Your assignment ▸ What appears in the data must be reproduced exactly.

Stored records

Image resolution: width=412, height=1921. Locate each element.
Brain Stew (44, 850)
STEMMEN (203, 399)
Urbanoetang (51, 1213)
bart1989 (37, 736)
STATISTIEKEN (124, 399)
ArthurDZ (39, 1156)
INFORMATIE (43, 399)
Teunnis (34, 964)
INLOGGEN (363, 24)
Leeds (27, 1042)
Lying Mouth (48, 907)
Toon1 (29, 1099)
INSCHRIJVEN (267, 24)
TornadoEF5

Answer box ▸
Image resolution: width=412, height=1921. Locate each element.
Brain Stew (44, 850)
STEMMEN (203, 399)
Urbanoetang (51, 1213)
bart1989 (37, 736)
STATISTIEKEN (124, 399)
ArthurDZ (39, 1156)
INFORMATIE (43, 399)
Teunnis (34, 964)
INLOGGEN (363, 24)
Leeds (27, 1042)
Lying Mouth (48, 907)
Toon1 (29, 1099)
INSCHRIJVEN (267, 24)
TornadoEF5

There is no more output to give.